V. CROSS-BORDER OUTSOURCING 

• In cases of cross-border outsourcing, the RE should also closely monitor the policies of the Service Provider’s jurisdiction on a continuous basis and set up mitigation measures based on the country’s risk. Further, the governing law of the arrangement can be agreed upon between the RE and Service Provider, and should be clearly specified. REs and the RBI should have the right to audit Service Providers based outside India, even in case of liquidation of the Service Providers.

VI. KEY TAKEAWAYS 

• Existing guidelines: While the Existing Outsourcing Framework regulates outsourcing of various non-core activities of REs, including of financial services, the Outsourcing Directions are specific to outsourcing of IT services. The Existing Outsourcing Frameworkmay continue to apply alongside the Outsourcing Directions to REs, depending on the scope of the outsourcing activities. It is to be noted that the Outsourcing Directions do not apply to payment system operators, to which the RBI Framework for Outsourcing of Payment and Settlement-related Activities by Payment System Operators, 2021 will apply.

• Applicability of the Outsourcing Directions: While the Outsourcing Directions are drafted as applicable only to arrangements entered into for Material Outsourcing of IT Services by REs¹⁵, an issue that may arise is the determination of materiality. The definition of ‘Material Outsourcing of IT Services’ is very wide and leaves scope for interpretation by the REs, and it is unclear what parameters REs are expected to follow to determine materiality.

  More importantly, there are no specific obligations in the Outsourcing Directions applicable to ‘Material Outsourcing of IT Services’. The obligations mentioned across the Outsourcing Directions are drafted for Outsourcing of IT Services. ‘Outsourcing of IT Services’ is wider in definition than ‘Material Outsourcing of IT Services’.

  For example, Chapter III of the Outsourcing Guidelines that deals with the governance framework requires a board-approved IT outsourcing policy for all REs intending to outsource any of its activities. Similar provisions are also elsewhere in the Outsourcing Guidelines which broadly apply to Outsourcing of IT Services (and not Materially Outsourcing of IT Services). 

  Practically, it is likely that REs would take a stance that the obligations under the Outsourcing Guidelines would be applicable to all Outsourcing of IT Services. Given that certain obligations are significant in terms of the powers given to the REs and RBI, such as the right to audit and control measures, Service Providers may have to undertake significant changes to adhere to such requirements. Also, REs may see pushback from Service Providers on inclusion of such clauses on the ground that the same may not amount to material outsourcing.

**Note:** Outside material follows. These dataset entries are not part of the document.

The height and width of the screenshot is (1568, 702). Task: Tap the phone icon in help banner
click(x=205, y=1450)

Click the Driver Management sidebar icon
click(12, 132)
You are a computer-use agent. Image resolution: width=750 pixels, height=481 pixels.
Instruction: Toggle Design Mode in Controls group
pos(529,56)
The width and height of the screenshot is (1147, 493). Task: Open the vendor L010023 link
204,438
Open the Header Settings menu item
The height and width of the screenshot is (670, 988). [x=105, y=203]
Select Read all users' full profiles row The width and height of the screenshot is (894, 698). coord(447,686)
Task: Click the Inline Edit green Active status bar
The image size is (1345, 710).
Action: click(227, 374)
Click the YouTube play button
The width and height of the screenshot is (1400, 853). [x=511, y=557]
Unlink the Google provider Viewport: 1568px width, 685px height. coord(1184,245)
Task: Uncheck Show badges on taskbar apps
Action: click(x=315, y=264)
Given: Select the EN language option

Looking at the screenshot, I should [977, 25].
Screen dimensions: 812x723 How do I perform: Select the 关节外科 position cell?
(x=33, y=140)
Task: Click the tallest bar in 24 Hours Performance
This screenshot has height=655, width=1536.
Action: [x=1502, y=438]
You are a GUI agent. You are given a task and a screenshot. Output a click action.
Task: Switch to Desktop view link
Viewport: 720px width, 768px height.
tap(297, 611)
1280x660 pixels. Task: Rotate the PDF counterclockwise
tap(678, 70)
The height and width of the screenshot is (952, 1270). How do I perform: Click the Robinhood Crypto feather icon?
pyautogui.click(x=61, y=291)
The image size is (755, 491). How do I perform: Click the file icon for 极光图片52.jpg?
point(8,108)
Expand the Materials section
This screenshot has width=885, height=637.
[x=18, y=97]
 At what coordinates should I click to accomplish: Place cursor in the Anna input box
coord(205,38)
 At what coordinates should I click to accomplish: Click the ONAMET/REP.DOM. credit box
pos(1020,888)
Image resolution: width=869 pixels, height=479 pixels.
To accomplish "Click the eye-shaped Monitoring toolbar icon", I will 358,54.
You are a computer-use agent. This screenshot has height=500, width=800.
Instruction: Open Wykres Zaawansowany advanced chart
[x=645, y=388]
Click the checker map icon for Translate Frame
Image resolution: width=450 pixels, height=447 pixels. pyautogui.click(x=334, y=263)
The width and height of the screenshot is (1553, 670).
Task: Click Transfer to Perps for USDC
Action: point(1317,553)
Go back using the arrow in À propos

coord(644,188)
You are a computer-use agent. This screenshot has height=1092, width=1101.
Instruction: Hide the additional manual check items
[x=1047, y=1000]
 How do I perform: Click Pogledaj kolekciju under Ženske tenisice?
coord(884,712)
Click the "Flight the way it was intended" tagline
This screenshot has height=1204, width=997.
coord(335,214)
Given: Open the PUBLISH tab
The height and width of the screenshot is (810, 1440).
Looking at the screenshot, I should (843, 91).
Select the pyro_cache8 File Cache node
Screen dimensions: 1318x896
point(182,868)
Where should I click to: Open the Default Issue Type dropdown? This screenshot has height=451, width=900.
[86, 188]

• Renewal and New Agreements: REs would also have to revisit their existing outsourcing agreements and re-examine outsourcing arrangements, especially for REs with a multi-jurisdictional presence due to the cross-border related provisions. REs would also have to ensure that such agreements are renewed in line with the Outsourcing Directions’ obligations and within the timeline prescribed for adherence. REs looking to enter into new outsourcing arrangements will have to closely evaluate the outsourcing agreement requirements under these Outsourcing Directions, and ensure the requirements are adhered to within the time period provided for applicability of the Outsourcing Directions.

• Impact on Service Providers: Given the heightened level of compliance required by REs under the Outsourcing Directions, several  compliances may be passed on to Service Providers by REs, to meet REs’ own compliance with the law. The approach, proposed contractual wordings and extent of compliance passed on may differ from RE to RE viz the Service Providers. Certain compliances that may be contractually imposed on Services Providers include audit rights for the RE and RBI, data storage norms and confidentiality, immediate cyber incident reporting, and RE's flexibility to amend certain terms of the agreement as part of its risk management. IT service providers should be mindful when negotiating their arrangements with REs, and understand what the RE may be legally required to ask of them, and what may be excessive and above the scope of the Outsourcing Directions.